▶ [What you have to do] Extract all of the entries below, reproducing every line without any change.

A block of data:
# # # #
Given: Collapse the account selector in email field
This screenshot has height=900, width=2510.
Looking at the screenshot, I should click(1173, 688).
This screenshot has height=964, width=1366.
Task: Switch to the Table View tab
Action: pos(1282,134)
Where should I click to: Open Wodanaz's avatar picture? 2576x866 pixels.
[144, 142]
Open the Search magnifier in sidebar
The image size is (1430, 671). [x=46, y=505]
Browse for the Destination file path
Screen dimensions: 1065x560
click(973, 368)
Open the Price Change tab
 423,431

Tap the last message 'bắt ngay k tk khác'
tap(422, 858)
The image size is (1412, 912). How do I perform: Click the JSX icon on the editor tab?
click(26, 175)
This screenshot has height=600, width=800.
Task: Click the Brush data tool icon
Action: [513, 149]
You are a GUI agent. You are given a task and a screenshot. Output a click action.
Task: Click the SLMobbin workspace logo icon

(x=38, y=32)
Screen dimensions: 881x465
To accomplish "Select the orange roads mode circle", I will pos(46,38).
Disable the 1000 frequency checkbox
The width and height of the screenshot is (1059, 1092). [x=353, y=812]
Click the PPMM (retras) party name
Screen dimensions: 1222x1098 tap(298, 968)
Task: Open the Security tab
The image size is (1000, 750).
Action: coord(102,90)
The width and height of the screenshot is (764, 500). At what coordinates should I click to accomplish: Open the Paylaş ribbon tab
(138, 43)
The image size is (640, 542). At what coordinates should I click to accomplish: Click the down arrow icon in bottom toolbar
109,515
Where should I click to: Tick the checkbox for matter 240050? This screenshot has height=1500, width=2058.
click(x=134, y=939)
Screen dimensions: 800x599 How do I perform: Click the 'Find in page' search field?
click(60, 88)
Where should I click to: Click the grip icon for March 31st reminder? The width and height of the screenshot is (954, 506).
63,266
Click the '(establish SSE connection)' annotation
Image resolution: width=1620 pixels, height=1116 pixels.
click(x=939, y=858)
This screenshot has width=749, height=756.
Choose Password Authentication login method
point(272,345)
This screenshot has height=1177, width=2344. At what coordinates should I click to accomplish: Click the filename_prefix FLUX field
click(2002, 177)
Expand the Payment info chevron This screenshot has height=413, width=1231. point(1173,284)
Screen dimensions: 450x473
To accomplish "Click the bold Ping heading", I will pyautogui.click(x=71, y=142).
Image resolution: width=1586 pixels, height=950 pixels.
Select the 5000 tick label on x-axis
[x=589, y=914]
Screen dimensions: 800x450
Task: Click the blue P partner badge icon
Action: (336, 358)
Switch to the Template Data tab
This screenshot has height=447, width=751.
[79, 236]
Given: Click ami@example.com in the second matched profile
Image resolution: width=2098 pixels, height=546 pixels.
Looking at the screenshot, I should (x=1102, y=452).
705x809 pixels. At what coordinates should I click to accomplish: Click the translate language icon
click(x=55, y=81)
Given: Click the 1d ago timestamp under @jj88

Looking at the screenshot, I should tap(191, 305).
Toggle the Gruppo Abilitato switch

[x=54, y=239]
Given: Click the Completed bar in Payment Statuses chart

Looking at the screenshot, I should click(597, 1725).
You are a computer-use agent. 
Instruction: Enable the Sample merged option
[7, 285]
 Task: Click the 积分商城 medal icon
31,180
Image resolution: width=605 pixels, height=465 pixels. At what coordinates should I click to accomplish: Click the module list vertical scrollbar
# # # #
▶ [Completed task]
Given: Collapse the account selector in email field
This screenshot has height=900, width=2510.
Looking at the screenshot, I should click(1173, 688).
This screenshot has height=964, width=1366.
Task: Switch to the Table View tab
Action: pos(1282,134)
Where should I click to: Open Wodanaz's avatar picture? 2576x866 pixels.
[144, 142]
Open the Search magnifier in sidebar
The image size is (1430, 671). [x=46, y=505]
Browse for the Destination file path
Screen dimensions: 1065x560
click(973, 368)
Open the Price Change tab
 423,431

Tap the last message 'bắt ngay k tk khác'
tap(422, 858)
The image size is (1412, 912). How do I perform: Click the JSX icon on the editor tab?
click(26, 175)
This screenshot has height=600, width=800.
Task: Click the Brush data tool icon
Action: [513, 149]
You are a GUI agent. You are given a task and a screenshot. Output a click action.
Task: Click the SLMobbin workspace logo icon

(x=38, y=32)
Screen dimensions: 881x465
To accomplish "Select the orange roads mode circle", I will pos(46,38).
Disable the 1000 frequency checkbox
The width and height of the screenshot is (1059, 1092). [x=353, y=812]
Click the PPMM (retras) party name
Screen dimensions: 1222x1098 tap(298, 968)
Task: Open the Security tab
The image size is (1000, 750).
Action: coord(102,90)
The width and height of the screenshot is (764, 500). At what coordinates should I click to accomplish: Open the Paylaş ribbon tab
(138, 43)
The image size is (640, 542). At what coordinates should I click to accomplish: Click the down arrow icon in bottom toolbar
109,515
Where should I click to: Tick the checkbox for matter 240050? This screenshot has height=1500, width=2058.
click(x=134, y=939)
Screen dimensions: 800x599 How do I perform: Click the 'Find in page' search field?
click(60, 88)
Where should I click to: Click the grip icon for March 31st reminder? The width and height of the screenshot is (954, 506).
63,266
Click the '(establish SSE connection)' annotation
Image resolution: width=1620 pixels, height=1116 pixels.
click(x=939, y=858)
This screenshot has width=749, height=756.
Choose Password Authentication login method
point(272,345)
This screenshot has height=1177, width=2344. At what coordinates should I click to accomplish: Click the filename_prefix FLUX field
click(2002, 177)
Expand the Payment info chevron This screenshot has height=413, width=1231. point(1173,284)
Screen dimensions: 450x473
To accomplish "Click the bold Ping heading", I will pyautogui.click(x=71, y=142).
Image resolution: width=1586 pixels, height=950 pixels.
Select the 5000 tick label on x-axis
[x=589, y=914]
Screen dimensions: 800x450
Task: Click the blue P partner badge icon
Action: (336, 358)
Switch to the Template Data tab
This screenshot has height=447, width=751.
[79, 236]
Given: Click ami@example.com in the second matched profile
Image resolution: width=2098 pixels, height=546 pixels.
Looking at the screenshot, I should (x=1102, y=452).
705x809 pixels. At what coordinates should I click to accomplish: Click the translate language icon
click(x=55, y=81)
Given: Click the 1d ago timestamp under @jj88

Looking at the screenshot, I should tap(191, 305).
Toggle the Gruppo Abilitato switch

[x=54, y=239]
Given: Click the Completed bar in Payment Statuses chart

Looking at the screenshot, I should click(597, 1725).
You are a computer-use agent. 
Instruction: Enable the Sample merged option
[7, 285]
 Task: Click the 积分商城 medal icon
31,180
Image resolution: width=605 pixels, height=465 pixels. At what coordinates should I click to accomplish: Click the module list vertical scrollbar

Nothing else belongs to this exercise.